SOURCE MATERIAL —
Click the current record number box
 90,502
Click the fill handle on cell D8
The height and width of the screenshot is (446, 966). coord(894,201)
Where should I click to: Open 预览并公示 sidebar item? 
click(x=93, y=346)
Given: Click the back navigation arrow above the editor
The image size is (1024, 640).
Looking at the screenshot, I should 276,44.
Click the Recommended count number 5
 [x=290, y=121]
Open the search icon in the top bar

==

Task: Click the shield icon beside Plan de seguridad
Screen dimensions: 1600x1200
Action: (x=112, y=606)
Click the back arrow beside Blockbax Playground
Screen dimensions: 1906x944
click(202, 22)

PROBLEM STATEMENT — In the listing above, find the line containing "Click the current record number box" and the line containing "Open the search icon in the top bar", then retype both and every line between them exactly, with nothing else.

FINISHED TASK —
Click the current record number box
 90,502
Click the fill handle on cell D8
The height and width of the screenshot is (446, 966). coord(894,201)
Where should I click to: Open 预览并公示 sidebar item? 
click(x=93, y=346)
Given: Click the back navigation arrow above the editor
The image size is (1024, 640).
Looking at the screenshot, I should 276,44.
Click the Recommended count number 5
 [x=290, y=121]
Open the search icon in the top bar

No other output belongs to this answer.